Professor John Antle recently published "Methods to Assess Between-system Adaptations to Climate Change: Dryland Wheat Systems in the Pacific Northwest United States" in the February 2018 issue of the journal Agriculture, Ecosystems & EnvironmentIn this paper, the authors propose to extend methods for agricultural impact assessment to study the adaptations that agricultural producers are likely to consider in response to climate change such as the use of different combinations of crop or livestock species and associated changes in management. They conclude that the method used for estimating the productivity of the new system introduces an element of uncertainty into adaptation analysis, in addition to the other data, model and scenario uncertainties.

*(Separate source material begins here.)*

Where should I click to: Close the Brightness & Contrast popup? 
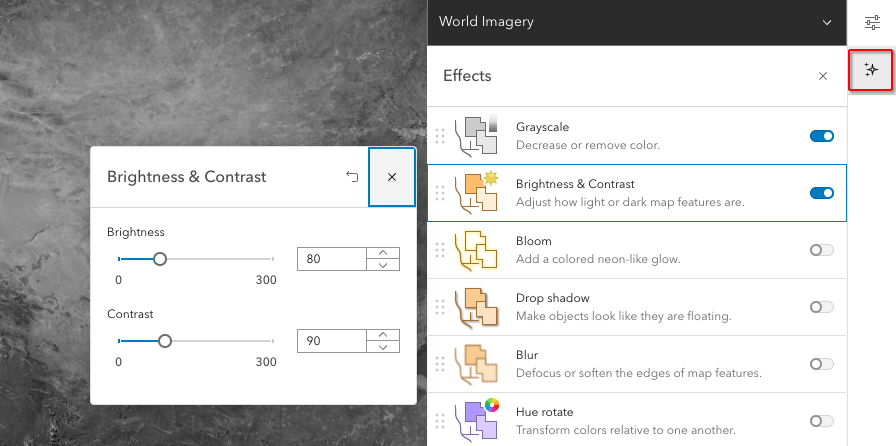click(x=392, y=177)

Assistant Professor Steven Dundas, with co-authors from North Carolina State University and RTI International, recently published a study that provides evidence on the relative economic value of efforts to balance environmental protection with recreation access to public lands. Using recreational data for Cape Hatteras National Seashore, the research shows that the costs to recreational fishing from temporally and spatially varying closures to both vehicle and pedestrian access to portions of the seashore range from $400,000 to $2 million annually. These costs are shown to be substantively lower than potential benefits of protecting nesting shorebirds (piping plovers) and sea turtles. The paper, Recreation Costs of Endangered Species Protection: Evidence from Cape Hatteras National Seashore, is in the January 2018 issue of Marine Resource Economics.  A recent news story about this paper can be found here.

 

Professor Jennifer Alix-Garcia, together with co-authors from the University of New South Wales in Australia and the World Bank, investigates the impact of refugee camps on local populations.  The work uses both nighttime lights data -- a proxy for economic activity -- and household surveys to assess whether or not Kakuma refugee camp in northern Kenya has helped or hurt the local pastoral population.  The research shows that, on average, local residents benefit from the camp. In fact, a 10% increase in the refugee population is associated with approximately a 5.5% increase in consumption of locals living near the camp.  This effects seem to be driven by increases in wage earning opportunities and the possibility of selling agricultural and livestock production to camp residents.  The work is in the January 2018 issue of the Journal of Development Economics.  Prof. Alix-Garcia recently appeared on the Voice of America radio program South Sudan in Focus to discuss this research (available here, starting at minute 12:25).

 

Professor Larry Lev and Senior Faculty Research Assistant Laurie Houston were part of a group that published a journal article in January 2018 entitled  "Beyond Fresh and Direct: Exploring the Specialty Food Industry as a Market Outlet for Small- and Medium-sized Farms" in Renewable Agriculture and Food SystemsThis study investigated the benefits, barriers, and challenges for small- and medium-sized farmers who want to sell products to specialty food manufacturers (SFMs). Their paper analyzed 240 survey responses from dairy, meat, fruit/vegetable/nuts, and grain specialty manufacturers and 60 in-depth interviews of these manufacturers and farmers in California, Minnesota, Wisconsin, Washington, and Oregon. Overall, they found evidence that the specialty food industry is an emerging market channel for small- and medium-sized farms. They also found that to be successful suppliers of SFMs, farmers need to have processes in place to ensure the quality of their products.